A few weeks ago I discovered my first white hair. I was on the verge of a mental breakdown as I reevaluated my life at twenty-seven years gorgeous. Today: At twenty-eight and admittedly out of hindsight, I spotted this ghastly haunting ghost once again and decided to pull it out.
Exhibit A: The Culprit
Do you remember how old you were when you discovered your first white hair? If you have even discovered one as of yet.
I know I have nothing to complain about since I am still in my twenties. Late or not, I am still in my mother fucking twenties. The issue is this “nuisance” only ruins my day and tatters my mind with nonsense about getting older and going no where.
I honestly look at my reflection and the first thought that comes to mind is youth. I still feel young. This is probably because at heart I am young in so many ways. I am immature in various lights. I enjoy gaming, cosplay, trolling, getting drunk, picnics, parks, pranks, terribly low budget horror movies. I love trick-or-treating, Christmas mornings, caroling, group chats about random fucking clips and memes. I love it all.
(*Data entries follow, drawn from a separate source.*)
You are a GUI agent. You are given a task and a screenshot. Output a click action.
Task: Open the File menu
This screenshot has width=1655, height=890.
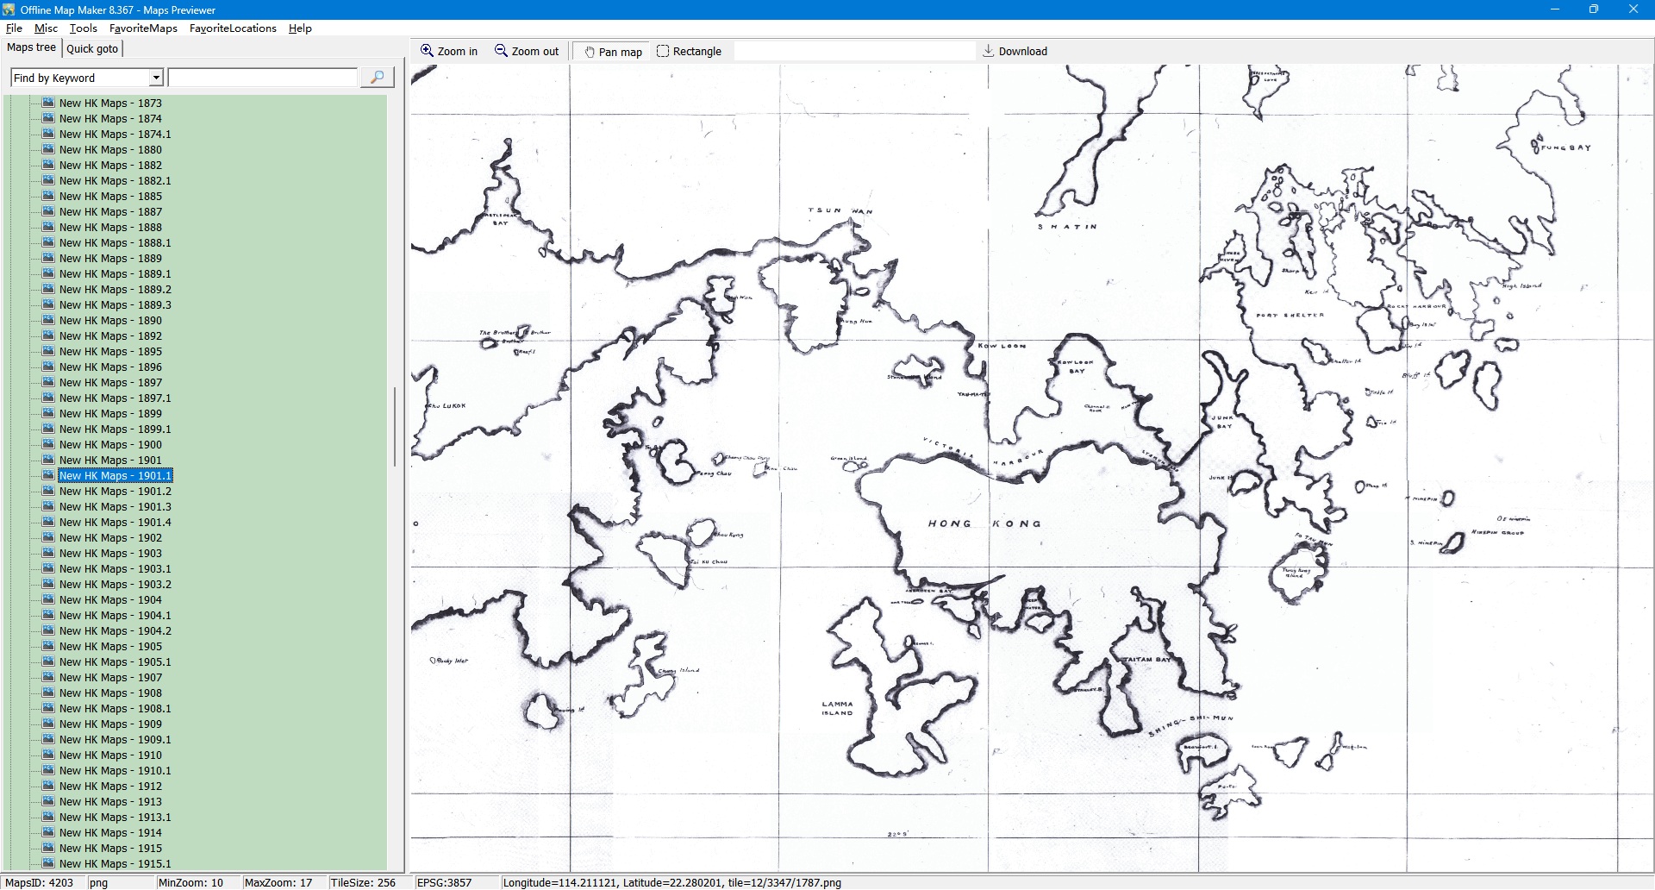coord(14,28)
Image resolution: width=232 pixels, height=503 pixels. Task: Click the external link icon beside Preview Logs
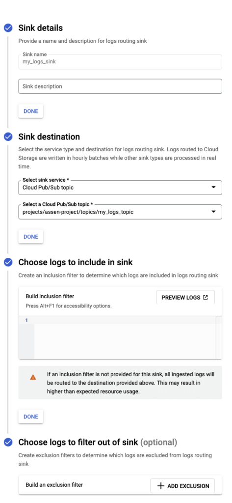coord(206,297)
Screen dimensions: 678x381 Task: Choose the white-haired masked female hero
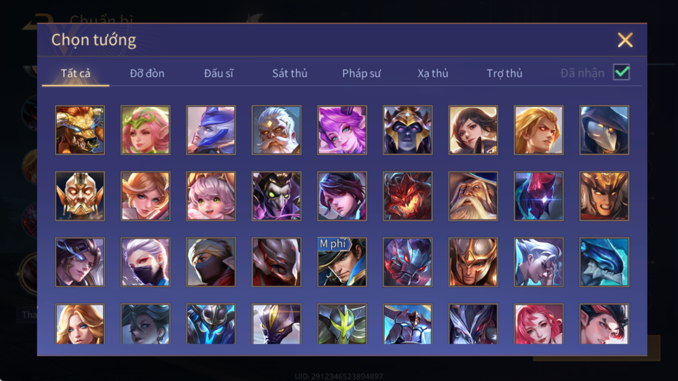[145, 262]
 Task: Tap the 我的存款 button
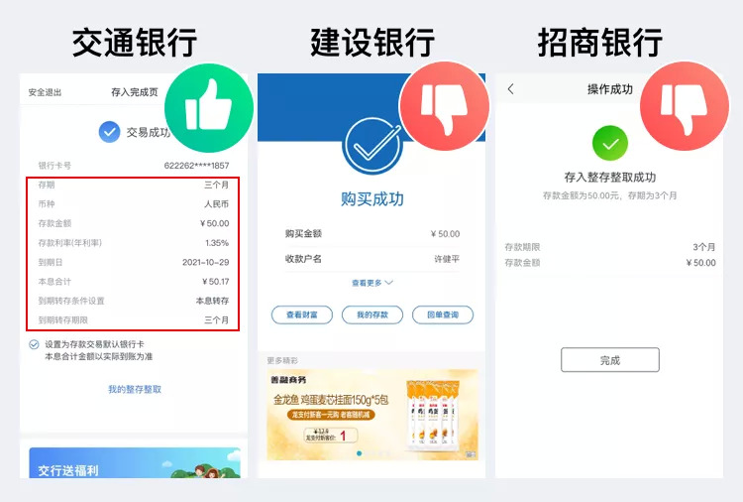tap(372, 315)
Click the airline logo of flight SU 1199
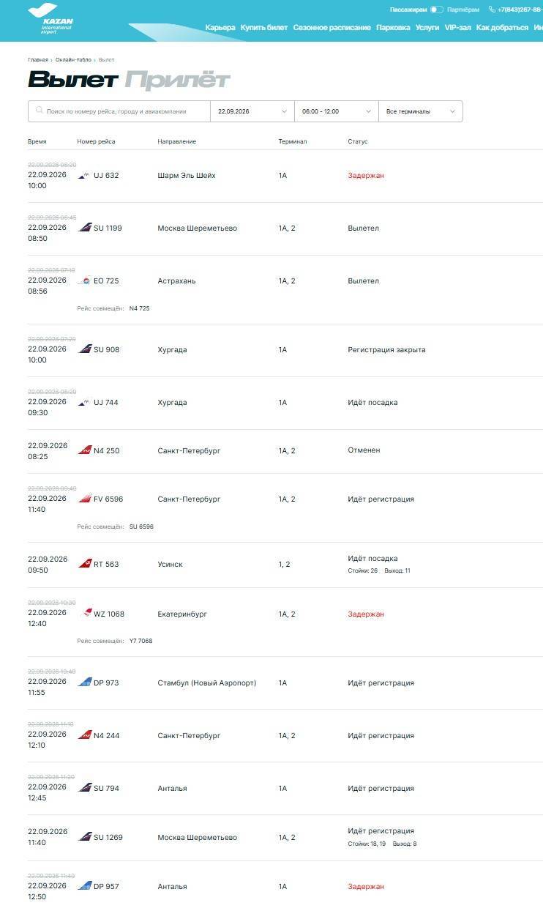Screen dimensions: 543x911 point(85,228)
I still jam to 90s pop and sing/scream it at the top of my lungs.
I still laugh at other people’s embarrassments.
I still order Happy Meals.
I still whine like a massive grumpers when my mommy wakes me up too early.
I still fall asleep during Sunday Mass.
I still wish upon a shooting star.
I still believe true love exist.
I still wear my “Christmas Pajammies” the eve of.
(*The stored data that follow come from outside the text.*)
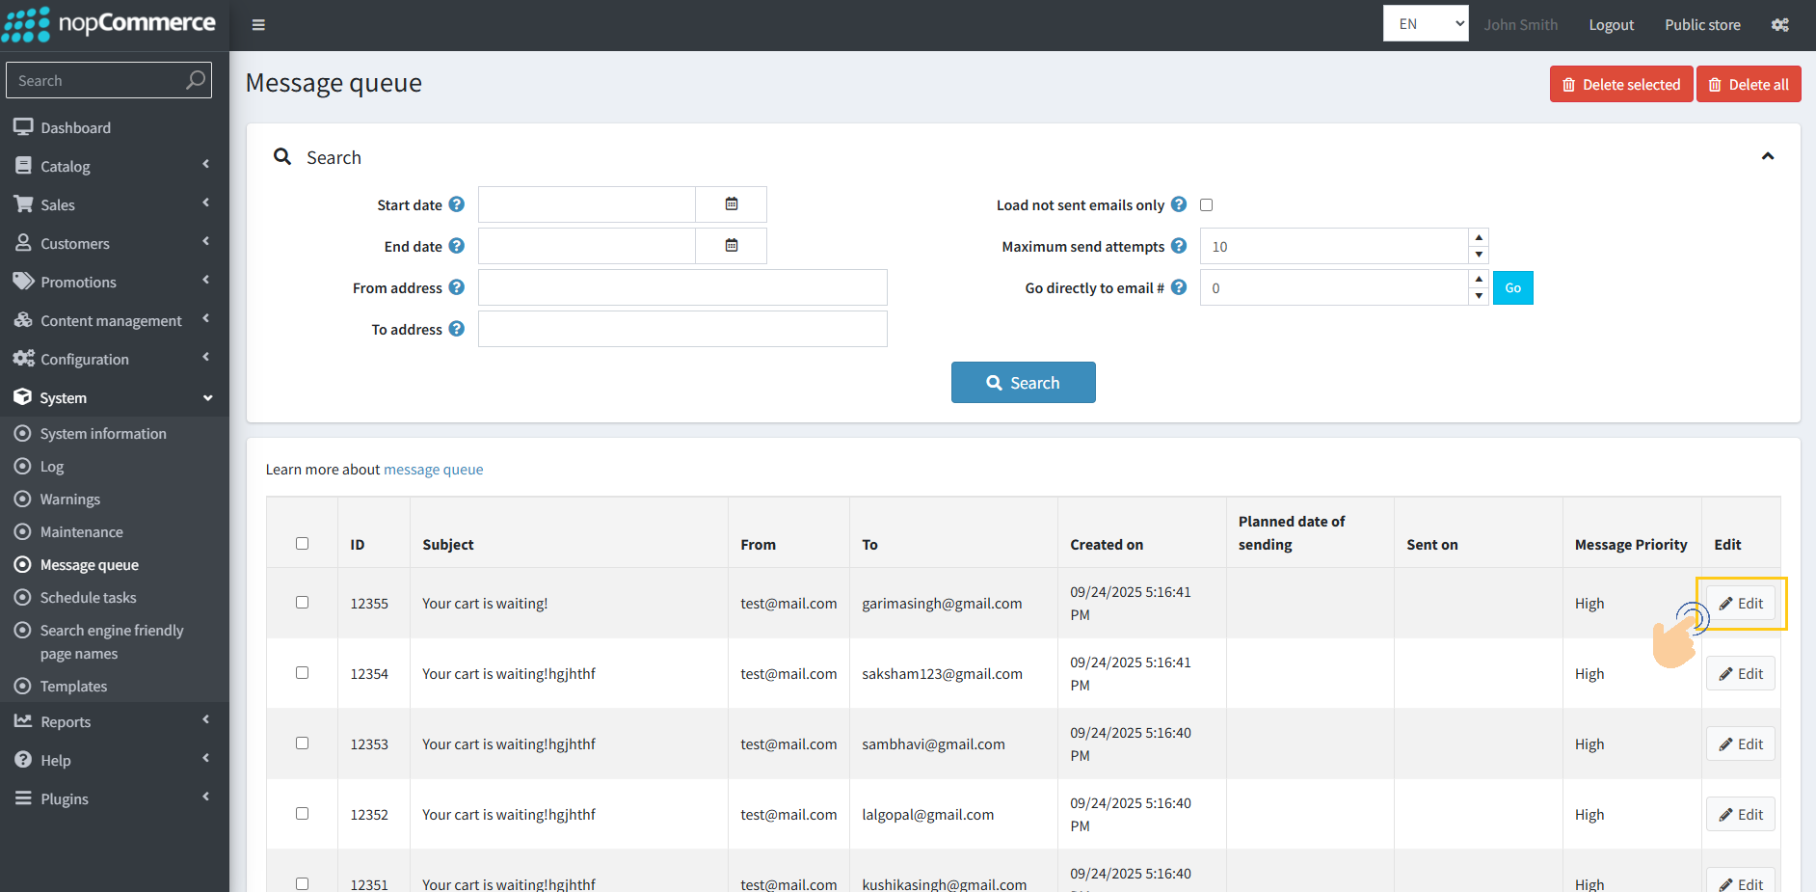
Task: Open the End date calendar picker
Action: pyautogui.click(x=731, y=246)
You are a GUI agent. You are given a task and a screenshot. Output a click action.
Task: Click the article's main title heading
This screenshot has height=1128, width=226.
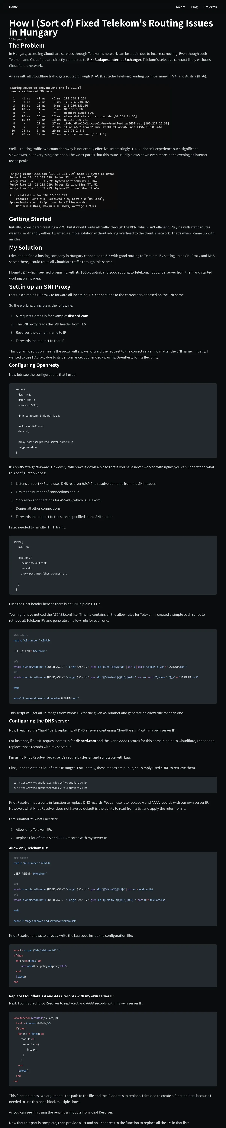(111, 28)
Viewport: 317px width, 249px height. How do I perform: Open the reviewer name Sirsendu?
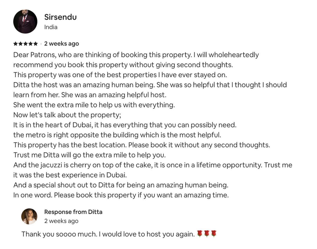60,17
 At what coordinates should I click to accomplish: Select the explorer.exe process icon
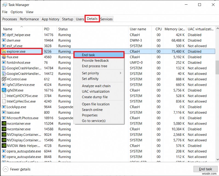[4, 51]
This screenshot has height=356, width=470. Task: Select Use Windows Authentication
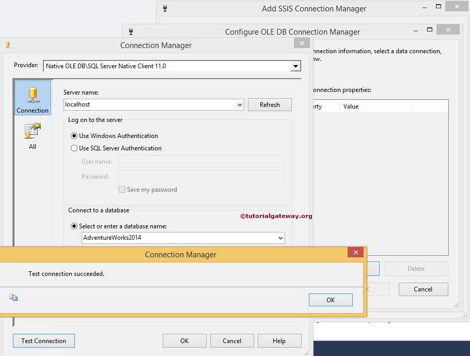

I still get super excited when a new Pixar film is made.
I still love planes and trains, and dinosaurs.
I still make mud pies and ride carousels.
More importantly, I still believe in magic.
I always have.
I always will.
I do not know if it is the pressures of social media, my mother or just condition responses to make me feel as if I am far too old to continue down the path of “fun” much longer however, morning such as these I am reminded “out of mind, out of sight” is truth. Once I plucked that bad boy out and tossed it in the trash I feel youthful once again.
I really have to stop allowing my parents, peers and matters of vanity dictate the velocity in which I choose to travel down the road of Jayde’s life.
P.S. I have my cats. I do not care if I ever become that catshit bat crazy old lady. I have my cats and I always have my adventures. ALWAYS.